The coming showdown between these passionate foes has the political world abuzz.

Davis is credited with dashing Reilly's mayoral hopes in 1999 by publicly stating that Reilly beat up a woman. The story was never substantiated, but it influenced Reilly's public image as a volatile, mean-spirited man.

Davis appears prepared to entertain this tried-and-true formula this time around.
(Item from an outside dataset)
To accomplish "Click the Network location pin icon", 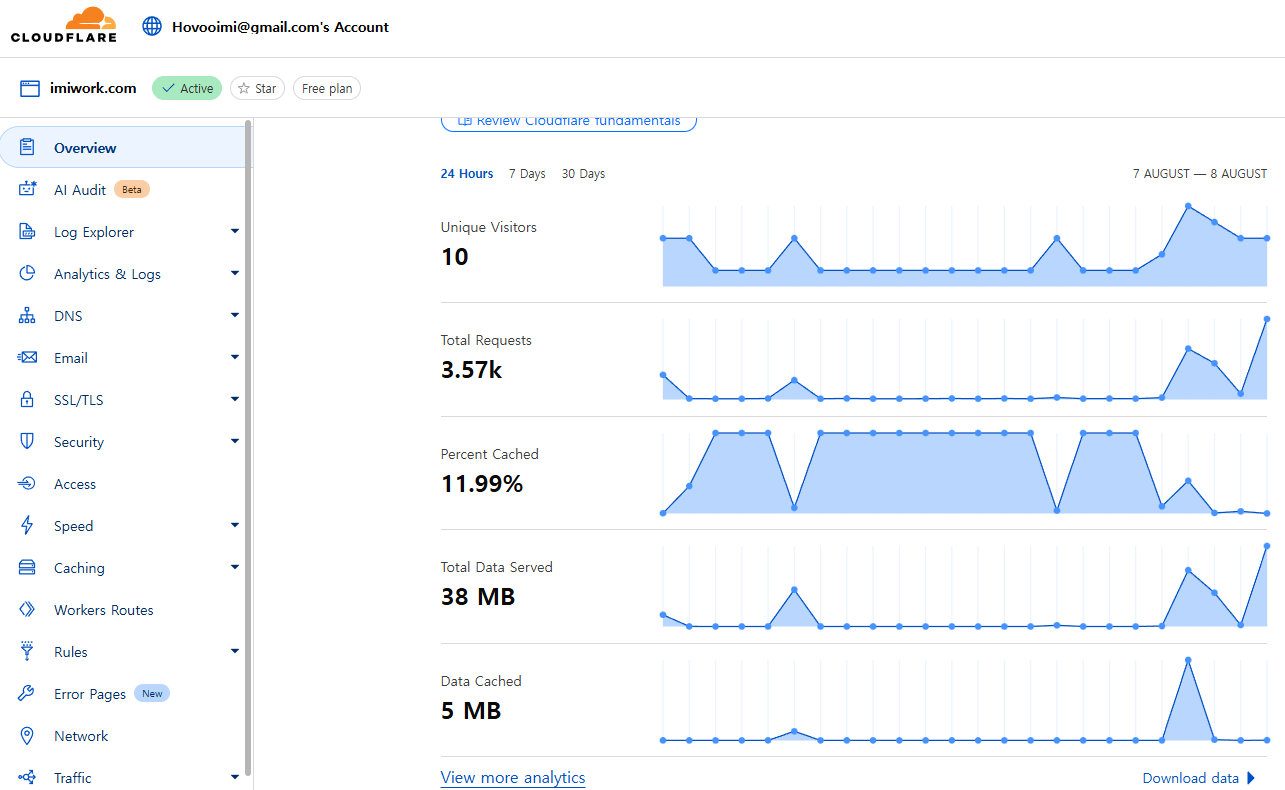I will pos(28,736).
He offered me highly specific advice on where one might dig for dirt on Reilly and his wife, then iced the cake with a trademark bon mot.

"I chortle at the thought of Eric and Clint and Janet in the bunker of a campaign office dealing with Clint's temper, raised voice, and past," Davis said when I spoke with him last week. "Hopefully they'll videotape it."

Reilly's supporters, for their part, are doing their best to parlay the Ma-Davis connection into a smear of their own, making a whispering campaign issue of Ma's attendance a couple of weeks ago at a 7:30 a.m. meeting where Davis and local political fixer Joe O'Donoghue gathered a roomful of kibitzers to form a new political group they call the San Francisco Taxpayers Union.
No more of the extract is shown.